After dumping Labour’s Clause IV, Blair and Brown continued down the same Thatcherite path, thinly disguised as the “third way”. This meant more privatisation, authoritarianism, “shock and awe in Iraq and Afghanistan and bailing out haemorrhaged banks with public money, all coinciding with a decline in Party membership.
Any glance at the Greek Syriza movement, the Indignados of Spain, the Occupy movement, the Bolivars and Zapatistas of South America, the Arab Spring – mass movements despite their marginalisation and scant coverage from mainstream media, reveals a growing consensus for “real democracy now”. We all know that the banking system, property, wealth and the magic-wand creation of money as debt are resting on shaky foundations, or are a bubble ready to be punctured, and that so much wealth and power has been ill-gained.

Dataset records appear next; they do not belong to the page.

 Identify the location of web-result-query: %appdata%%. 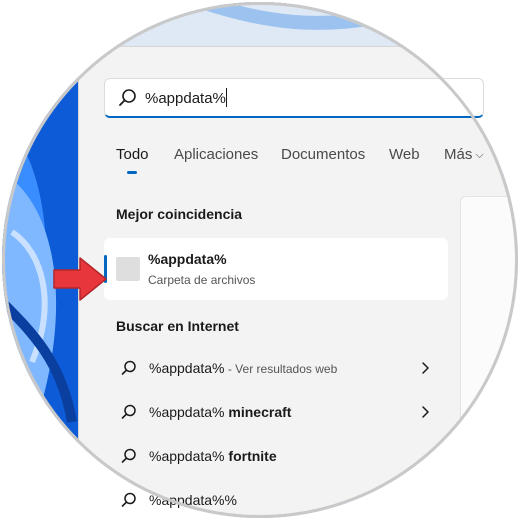
(193, 500).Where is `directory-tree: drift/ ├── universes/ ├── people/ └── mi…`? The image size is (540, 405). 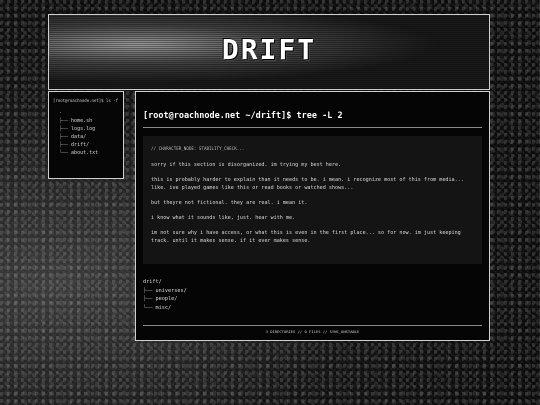
directory-tree: drift/ ├── universes/ ├── people/ └── mi… is located at coordinates (165, 295).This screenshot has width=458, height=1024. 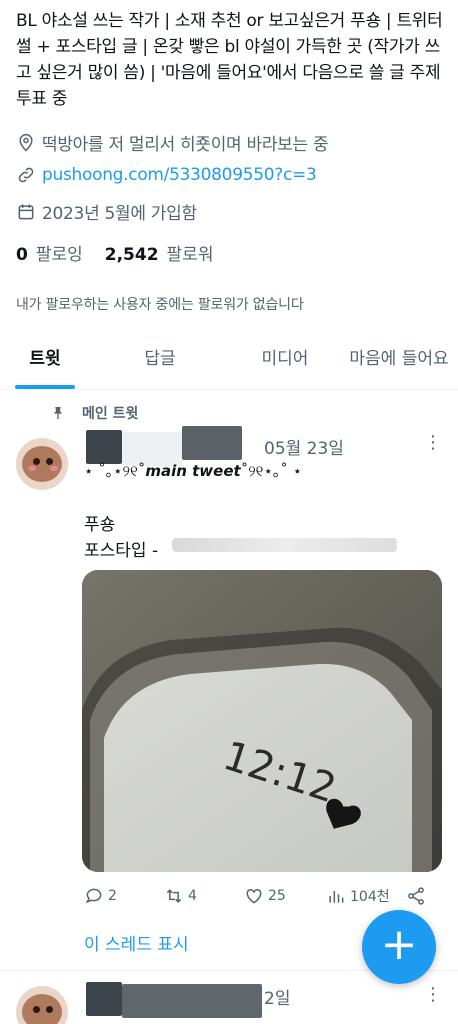 I want to click on location-pin-icon, so click(x=26, y=142).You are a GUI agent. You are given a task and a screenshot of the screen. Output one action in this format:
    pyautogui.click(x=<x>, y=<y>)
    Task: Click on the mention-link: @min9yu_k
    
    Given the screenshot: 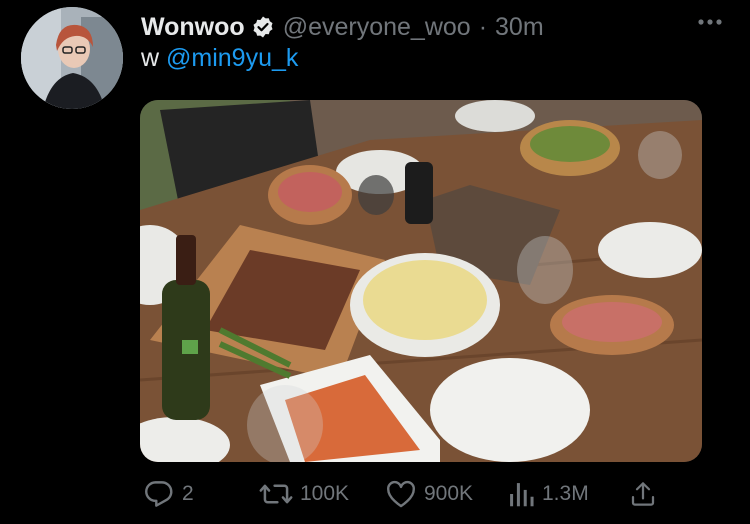 What is the action you would take?
    pyautogui.click(x=232, y=58)
    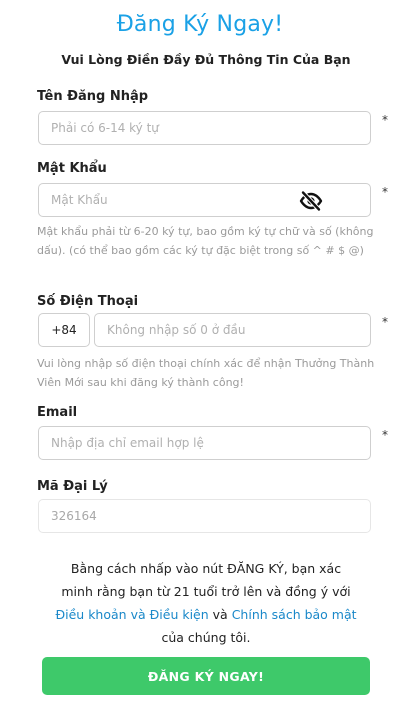 Image resolution: width=400 pixels, height=717 pixels. What do you see at coordinates (204, 516) in the screenshot?
I see `agent-code-field: 326164` at bounding box center [204, 516].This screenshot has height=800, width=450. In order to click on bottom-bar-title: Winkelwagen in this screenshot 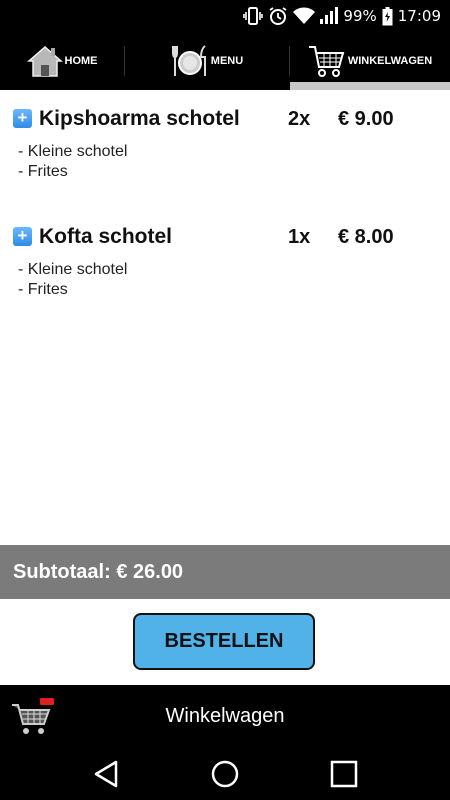, I will do `click(225, 716)`.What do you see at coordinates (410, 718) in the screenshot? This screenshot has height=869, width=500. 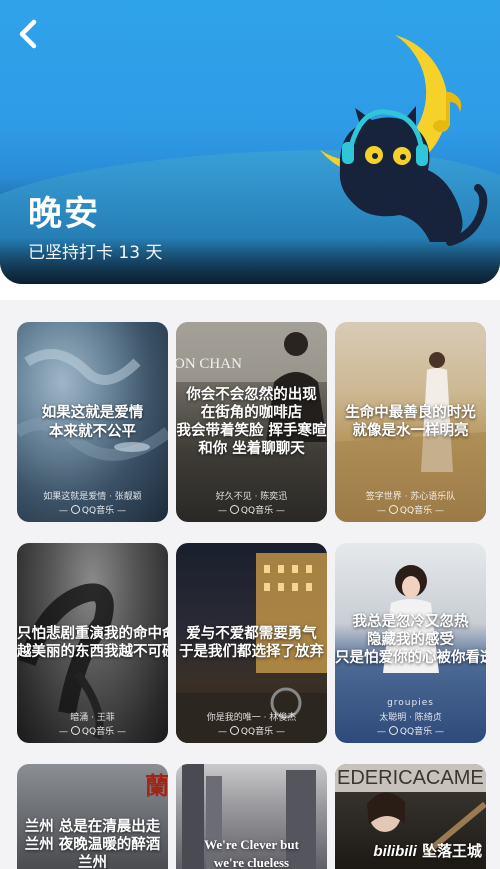 I see `song-info: 太聪明 · 陈绮贞` at bounding box center [410, 718].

One major difference between now and 1776 is that we have secured the vote. If you don’t vote, you have no right to complain. This argument often blames low turnouts simply on apathy, hence the Tories taking the reins in 2010 with a mandate from a whopping 20 per cent of us.
The argument works just as well turned on its head. If you do vote, you are giving credence and sanctioning a vicious economic and political system which favours only the few, bleeding the many.
I reluctantly put a cross for Labour because I prefer bad to worse. I am continually drawn into arguments with friends who say they are both the same, that a Labour government would merely be a shuffling of the pack. I counter that perhaps there’ll be a smidgeon more compassion for the downtrodden. But is that enough?
Is Labour’s current “market” confined to the 30-odd per cent niche that turn out for the elections, or is the party also working for the disenfranchised, the let-down, democracy’s outsiders, the apathetic majority (depending on perspective)?
Will Labour continue to perpetuate this downward spiral of debt and austerity, insisting that increasingly ruthless cuts are “necessary” as borrowing inexorably soars in order to pay ever inflating interest rates, whilst trillions of pounds owed by high-flyers, more than enough to wipe clean the deficit, are being written off?
In Miliband’s Britain are we now to repeat (as farce) 1845 history rather than 1776? Then the forecast was that revolution was likely unless the proles were pacified, and quickly. Friedrich Engels published the Condition of the Working Class in England, and the radical-turned-Tory MP Benjamin Disraeli wove fiction and politics together for his novel Sybil, or the Two Nations. Engels wanted social justice and the end to exploitation, Disraeli to preserve a class structure maintained by aristocrats and their lackeys – forming One Nation – putting the brakes on the rampant commercial sector. Disraeli’s vision was a natural hierarchy where everyone knew their place and classes had obligations to each other. If Miliband’s “One Nation” is a conscious echo of Disraeli’s, it sets Labour far adrift from Socialism.
Miliband’s “One Nation” is a conscious echo of Disraeli’s. it sets Labour far adrift from Socialism.
If Labour hasn’t the courage or will to make a decisive break with neoliberalism (as has Syriza in Greece and the post-bloodless-revolution government of Iceland), I too may feel obliged to vote with my feet, telling Miliband and his market researchers, your nation is not my nation.